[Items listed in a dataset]

▶

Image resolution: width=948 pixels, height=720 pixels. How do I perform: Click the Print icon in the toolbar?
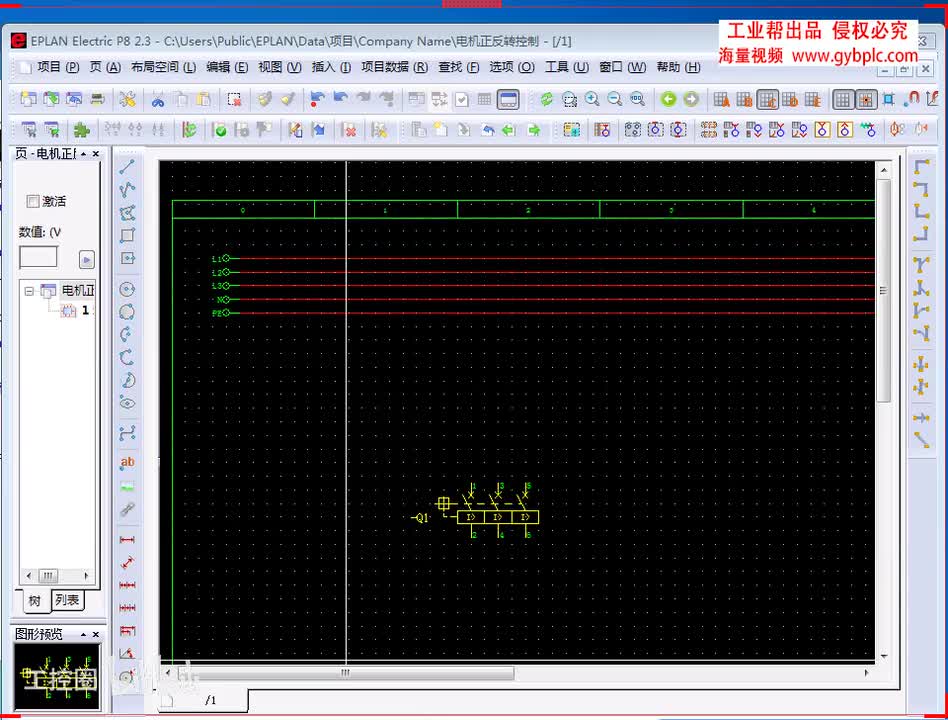coord(97,99)
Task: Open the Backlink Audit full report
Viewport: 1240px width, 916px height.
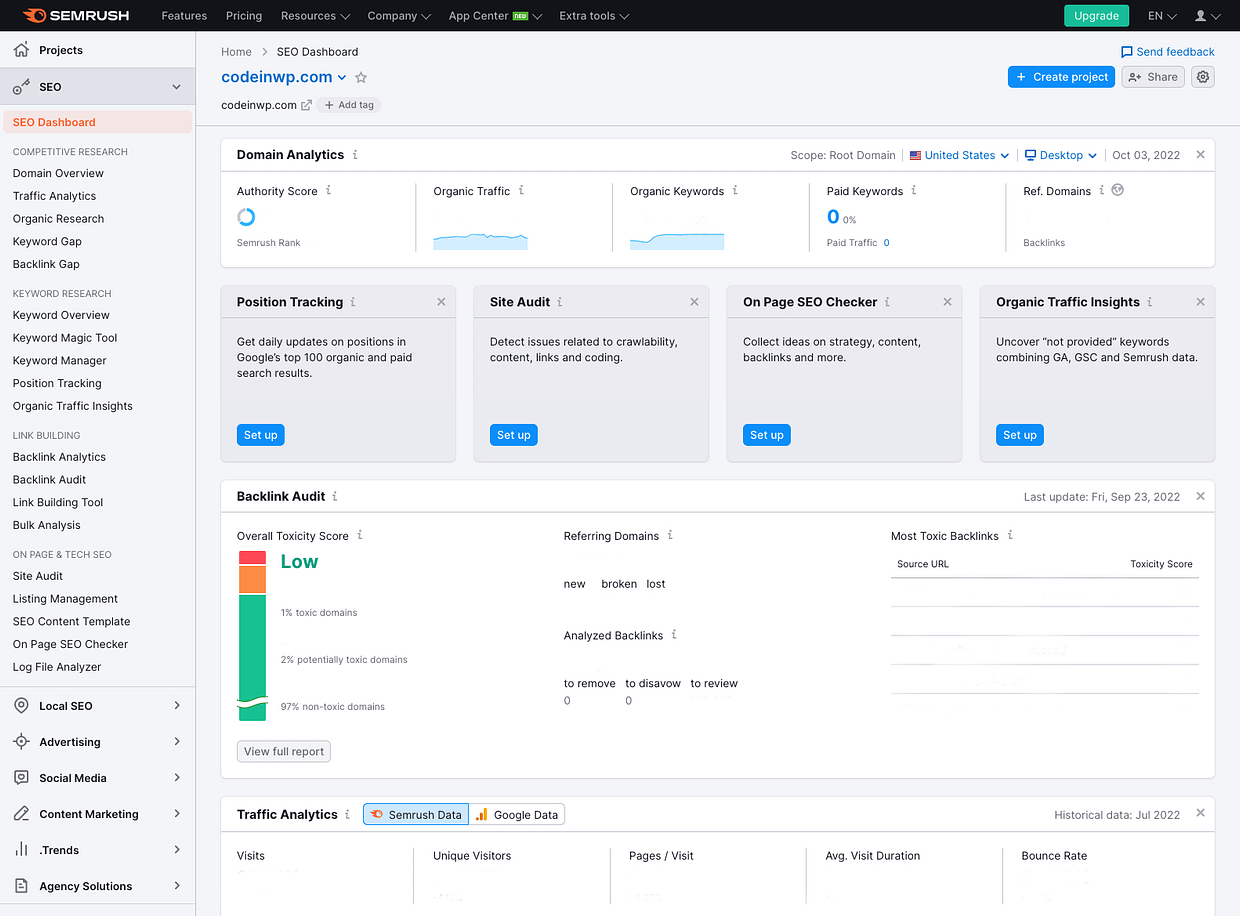Action: (283, 751)
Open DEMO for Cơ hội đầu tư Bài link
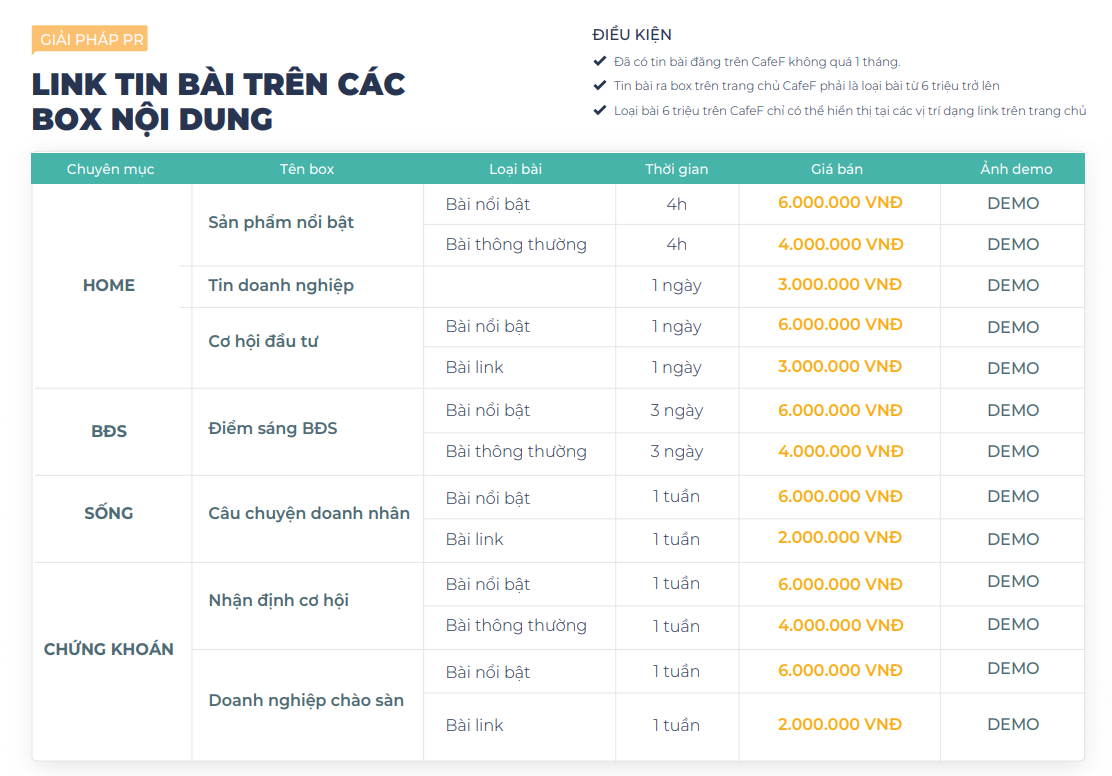The width and height of the screenshot is (1112, 776). [x=1013, y=368]
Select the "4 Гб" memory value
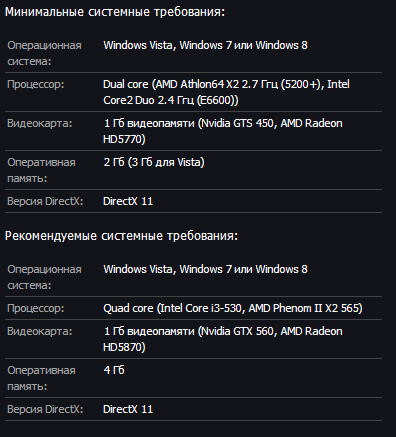Viewport: 396px width, 437px height. tap(114, 370)
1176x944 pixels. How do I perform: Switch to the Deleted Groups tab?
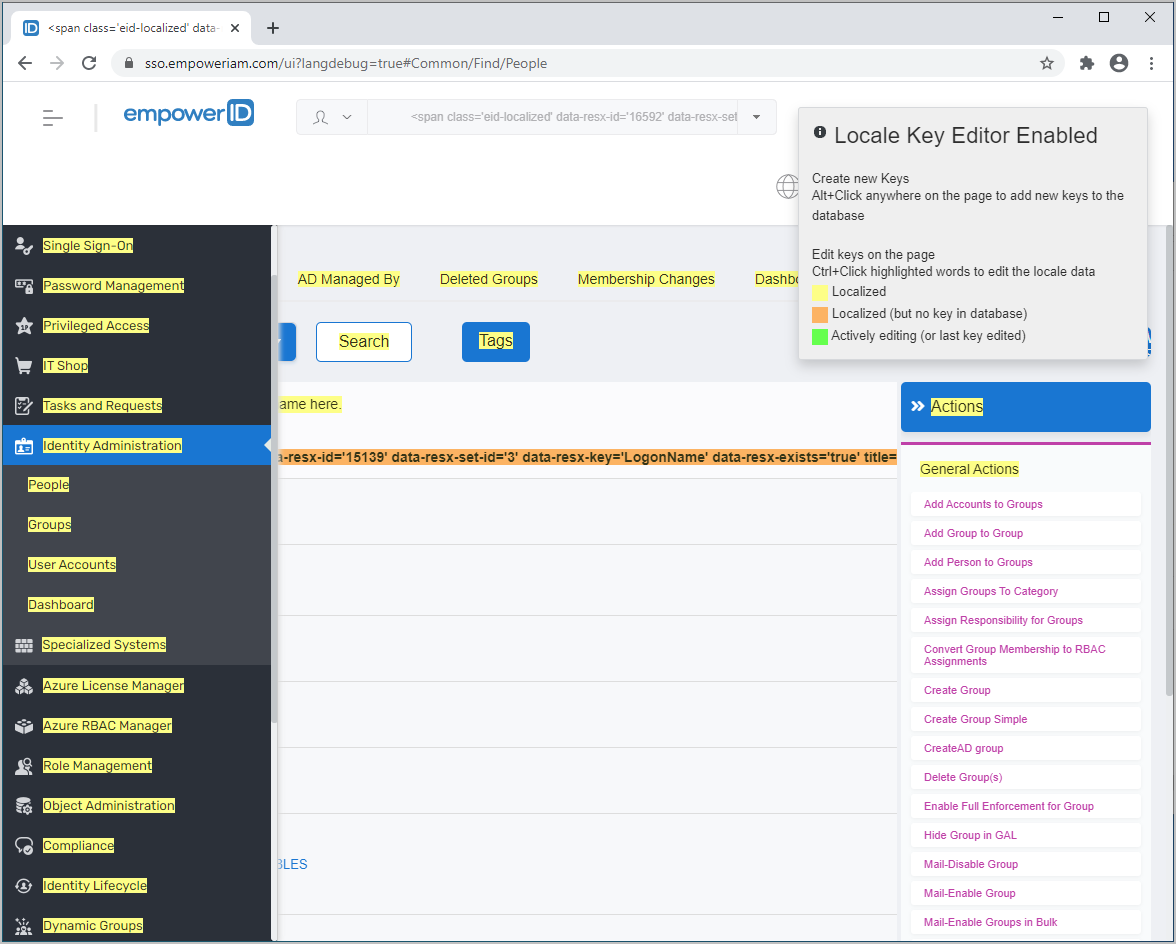[x=489, y=279]
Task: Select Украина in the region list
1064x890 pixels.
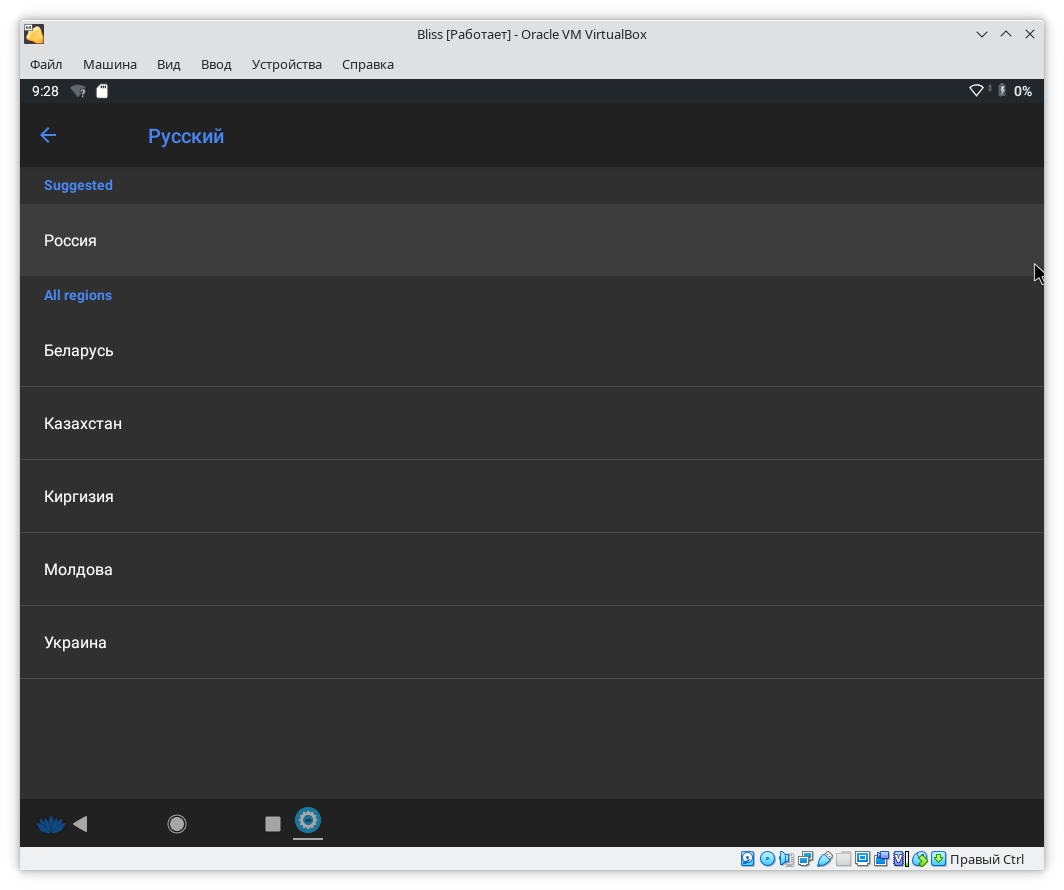Action: tap(75, 643)
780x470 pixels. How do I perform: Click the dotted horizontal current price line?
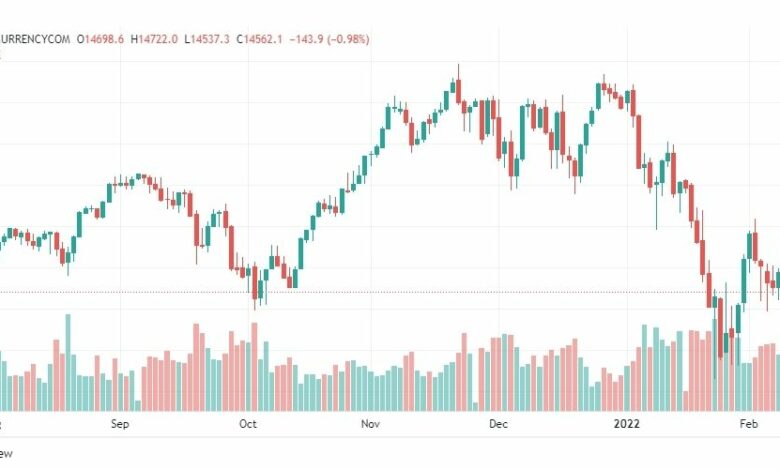click(x=390, y=292)
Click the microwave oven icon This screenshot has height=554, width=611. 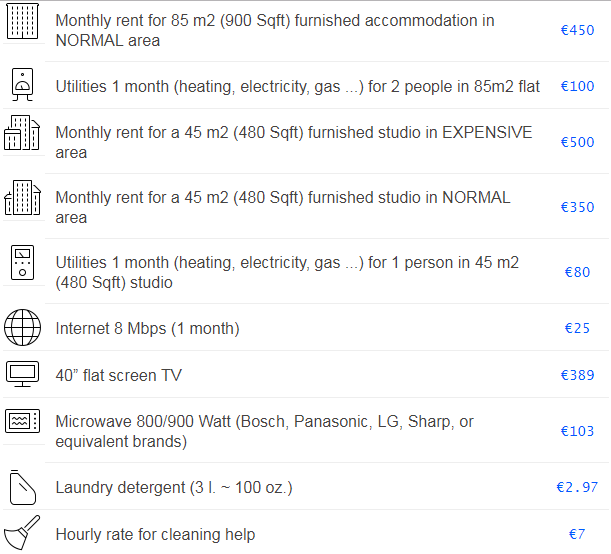click(23, 422)
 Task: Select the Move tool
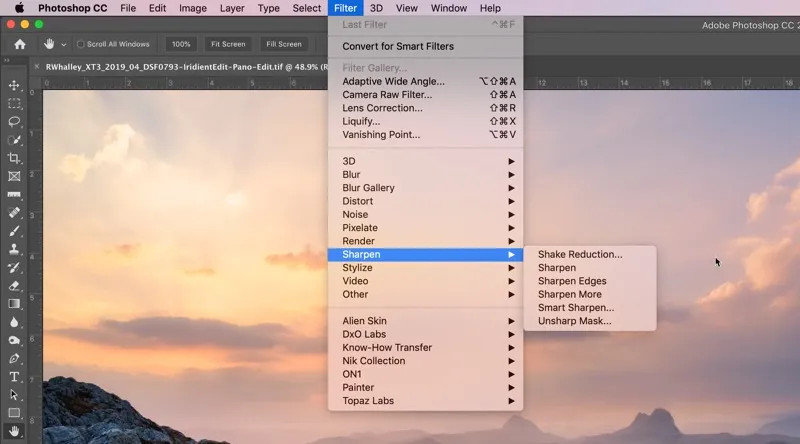pos(14,86)
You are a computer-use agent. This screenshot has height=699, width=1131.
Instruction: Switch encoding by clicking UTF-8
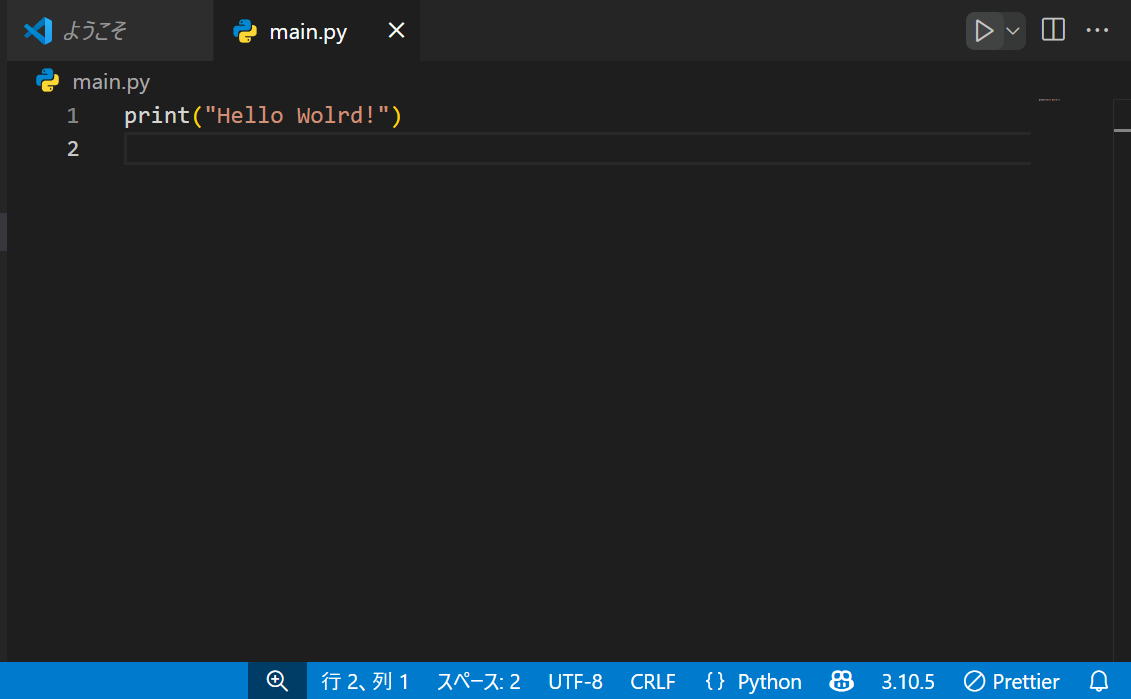pos(575,681)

◀

### ACTIVITY
Write out, exactly as they stand, the line with "You are a computer-use" and every line after it through the end of the entries above; omit the pictures.

### SOLUTION
You are a computer-use agent. This screenshot has height=699, width=1131.
Instruction: Switch encoding by clicking UTF-8
pos(575,681)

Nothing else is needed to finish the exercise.